Nach mehreren Anläufen, die Hochschulreife doch noch zu erreichen, bewarb sich Broula Issa auf kaufmännische Ausbildungsberufe und jobbte bei einem Textilunternehmen. „Ich wollte eigentlich nur die Wartezeit bis zur Ausbildung überbrücken. Dann hat mich eine Kollegin angesprochen und mir empfohlen, mich in dem Unternehmen zur Handelsfachwirtin ausbilden zu lassen. Ich habe nach der Zusage noch Einladungen von anderen Betrieben bekommen. Aber mir hat meine Arbeit mittlerweile so gefallen, dass ich nirgendwo anders hinwollte.“ Wenn alles gut läuft, kann Broula Issa nach der dreijährigen Ausbildung selbst ausbilden. „Ich berate sehr gerne Leute und übernehme gerne Verantwortung. Außerdem mag ich das Gestalterische im Umgang mit der Mode.“

Auf ihrem Weg in die Ausbildung hat sie die Unterstützung durch das Jobcenter schätzen gelernt: „Meine persönliche Beraterin hat regelmäßig nachgehakt und gefragt, wie es läuft, hat mir Tipps gegeben und mich ermutigt, meine beruflichen Wünsche zu notieren und mich zu bewerben.

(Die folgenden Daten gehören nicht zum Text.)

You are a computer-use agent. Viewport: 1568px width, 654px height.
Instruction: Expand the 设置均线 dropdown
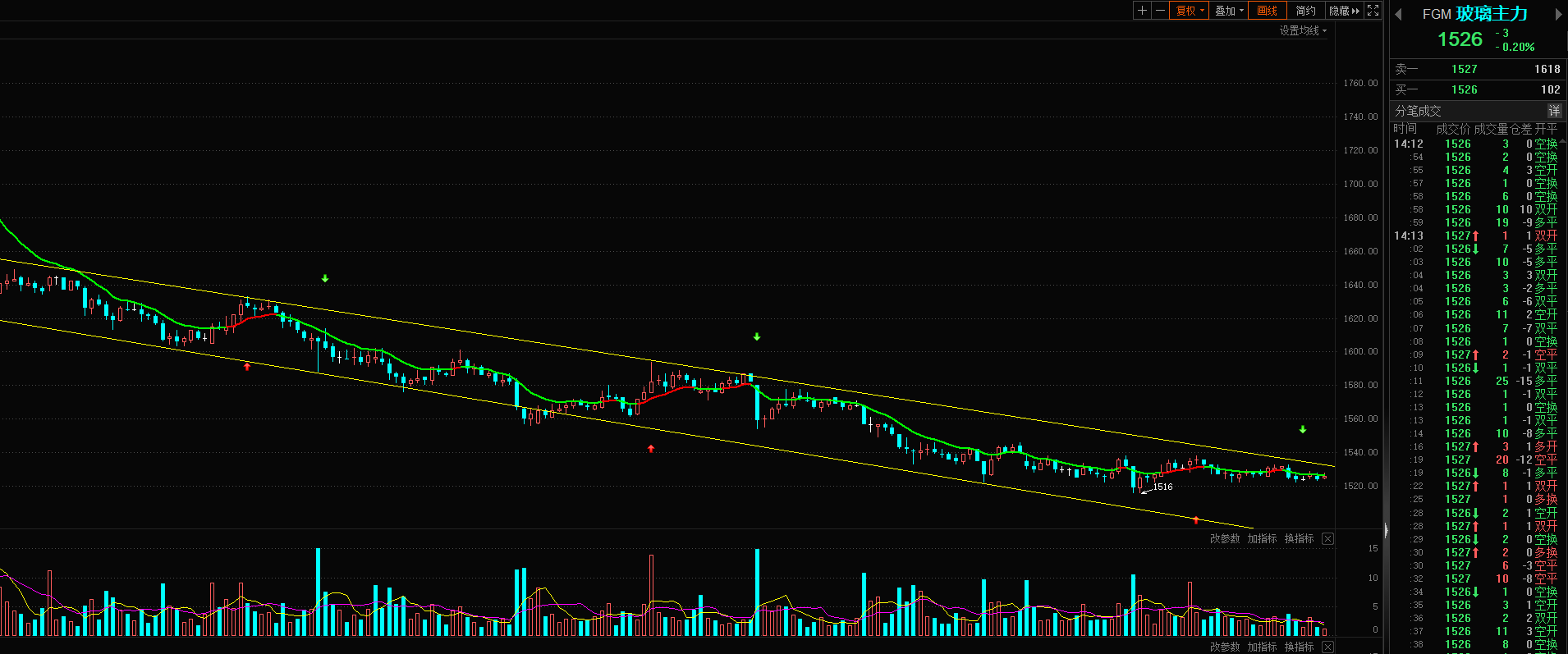coord(1303,30)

Dadurch hat sie mir gezeigt: Es gibt immer einen Weg. Wenn ich wirklich etwas tun will, kann ich auch etwas machen.“

 

„Potenzial erkennen und nutzen“

„Es ist wichtig, dass junge Menschen nach ihrer Ankunft in Deutschland ihr persönliches Potenzial erkennen und nutzen“, betont Christian Rauch, Leiter der Regionaldirektion Baden-Württemberg der Bundesagentur für Arbeit. „Zur gesellschaftlichen Integration gehört daher, sie möglichst bald mit dem hiesigen Bildungs- und Ausbildungssystem vertraut zu machen und sie auf dem Weg in die Arbeitswelt engmaschig zu unterstützen. Nur so können wir dazu beitragen, dass sie trotz eines beschwerlichen Starts die hohen Hürden des Sprach- und Berufserwerbs überwinden.“

 

Hier finden Sie Informationen zu

- berufsvorbereitender Bildungsmaßnahme (BvB),

- Berufseinstiegsbegleitung (BerEB),

- Einstiegsqualifizierung (EQ),

- assistierter Ausbildung (AsA).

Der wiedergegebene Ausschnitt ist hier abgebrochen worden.